Task to complete:
Scan the listing below for the word "PREDATOR" and copy every line where it occurs.

--*--

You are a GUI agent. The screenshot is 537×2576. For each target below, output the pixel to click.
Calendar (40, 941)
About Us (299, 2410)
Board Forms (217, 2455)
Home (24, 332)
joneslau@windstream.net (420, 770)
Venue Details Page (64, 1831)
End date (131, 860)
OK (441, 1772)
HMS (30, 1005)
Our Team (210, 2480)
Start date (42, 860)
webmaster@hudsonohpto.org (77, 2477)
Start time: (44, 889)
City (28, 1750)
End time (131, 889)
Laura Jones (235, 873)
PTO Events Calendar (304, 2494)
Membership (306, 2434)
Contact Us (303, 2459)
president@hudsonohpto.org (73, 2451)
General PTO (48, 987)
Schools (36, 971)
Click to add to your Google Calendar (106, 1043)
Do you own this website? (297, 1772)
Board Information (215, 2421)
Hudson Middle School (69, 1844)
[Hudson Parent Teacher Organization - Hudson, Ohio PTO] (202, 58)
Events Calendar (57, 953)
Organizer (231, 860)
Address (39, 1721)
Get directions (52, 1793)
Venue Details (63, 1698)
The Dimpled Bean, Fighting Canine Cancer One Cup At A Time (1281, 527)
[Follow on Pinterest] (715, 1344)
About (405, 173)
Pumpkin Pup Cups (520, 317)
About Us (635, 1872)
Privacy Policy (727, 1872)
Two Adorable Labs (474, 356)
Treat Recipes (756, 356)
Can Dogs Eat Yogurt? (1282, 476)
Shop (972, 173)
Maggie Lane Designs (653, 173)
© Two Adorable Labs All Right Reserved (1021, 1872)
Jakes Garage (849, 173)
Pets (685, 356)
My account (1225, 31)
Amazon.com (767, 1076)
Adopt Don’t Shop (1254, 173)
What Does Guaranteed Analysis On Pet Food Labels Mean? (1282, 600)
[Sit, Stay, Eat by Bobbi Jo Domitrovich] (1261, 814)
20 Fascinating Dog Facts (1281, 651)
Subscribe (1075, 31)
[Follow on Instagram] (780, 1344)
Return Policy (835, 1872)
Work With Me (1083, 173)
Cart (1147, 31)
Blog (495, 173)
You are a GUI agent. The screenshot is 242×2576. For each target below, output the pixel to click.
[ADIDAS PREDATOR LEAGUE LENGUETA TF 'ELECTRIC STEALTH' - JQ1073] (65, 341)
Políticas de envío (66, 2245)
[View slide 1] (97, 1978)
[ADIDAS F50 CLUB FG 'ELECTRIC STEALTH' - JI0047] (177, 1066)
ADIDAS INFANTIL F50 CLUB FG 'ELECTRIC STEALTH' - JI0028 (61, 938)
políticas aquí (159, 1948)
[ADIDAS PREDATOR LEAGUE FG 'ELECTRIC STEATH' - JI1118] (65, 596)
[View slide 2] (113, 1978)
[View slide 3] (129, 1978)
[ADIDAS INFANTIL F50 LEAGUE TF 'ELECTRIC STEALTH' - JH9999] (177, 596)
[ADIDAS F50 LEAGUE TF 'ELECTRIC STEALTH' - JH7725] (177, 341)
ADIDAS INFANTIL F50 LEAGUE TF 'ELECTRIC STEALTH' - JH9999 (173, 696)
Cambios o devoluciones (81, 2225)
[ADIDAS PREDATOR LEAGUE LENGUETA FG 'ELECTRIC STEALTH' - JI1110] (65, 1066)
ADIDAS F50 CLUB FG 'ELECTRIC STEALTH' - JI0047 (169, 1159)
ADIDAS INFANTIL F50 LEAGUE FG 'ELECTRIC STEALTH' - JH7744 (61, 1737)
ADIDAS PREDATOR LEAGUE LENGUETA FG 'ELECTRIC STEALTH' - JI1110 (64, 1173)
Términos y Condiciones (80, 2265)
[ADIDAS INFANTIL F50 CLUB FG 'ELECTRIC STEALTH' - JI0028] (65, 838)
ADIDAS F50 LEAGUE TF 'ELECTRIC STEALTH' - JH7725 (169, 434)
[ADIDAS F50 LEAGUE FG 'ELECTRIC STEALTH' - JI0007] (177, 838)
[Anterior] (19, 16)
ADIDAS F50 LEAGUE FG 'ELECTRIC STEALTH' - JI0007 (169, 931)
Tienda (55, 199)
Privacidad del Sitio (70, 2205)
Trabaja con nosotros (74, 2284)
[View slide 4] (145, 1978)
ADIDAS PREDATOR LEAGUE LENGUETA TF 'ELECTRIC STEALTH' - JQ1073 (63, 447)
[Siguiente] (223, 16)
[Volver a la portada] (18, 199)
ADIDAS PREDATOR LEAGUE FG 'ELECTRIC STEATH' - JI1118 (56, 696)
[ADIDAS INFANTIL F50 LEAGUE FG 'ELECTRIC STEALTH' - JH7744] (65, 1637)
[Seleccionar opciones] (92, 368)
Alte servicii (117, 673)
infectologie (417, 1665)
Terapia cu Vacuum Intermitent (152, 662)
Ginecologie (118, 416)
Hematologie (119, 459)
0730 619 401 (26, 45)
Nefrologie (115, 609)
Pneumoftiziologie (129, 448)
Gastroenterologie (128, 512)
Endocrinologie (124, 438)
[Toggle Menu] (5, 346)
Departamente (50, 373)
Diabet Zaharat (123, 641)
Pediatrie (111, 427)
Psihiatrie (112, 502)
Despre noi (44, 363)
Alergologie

--*--

Expected output:
[ADIDAS PREDATOR LEAGUE LENGUETA TF 'ELECTRIC STEALTH' - JQ1073] (65, 341)
[ADIDAS PREDATOR LEAGUE FG 'ELECTRIC STEATH' - JI1118] (65, 596)
[ADIDAS PREDATOR LEAGUE LENGUETA FG 'ELECTRIC STEALTH' - JI1110] (65, 1066)
ADIDAS PREDATOR LEAGUE LENGUETA FG 'ELECTRIC STEALTH' - JI1110 (64, 1173)
ADIDAS PREDATOR LEAGUE LENGUETA TF 'ELECTRIC STEALTH' - JQ1073 (63, 447)
ADIDAS PREDATOR LEAGUE FG 'ELECTRIC STEATH' - JI1118 (56, 696)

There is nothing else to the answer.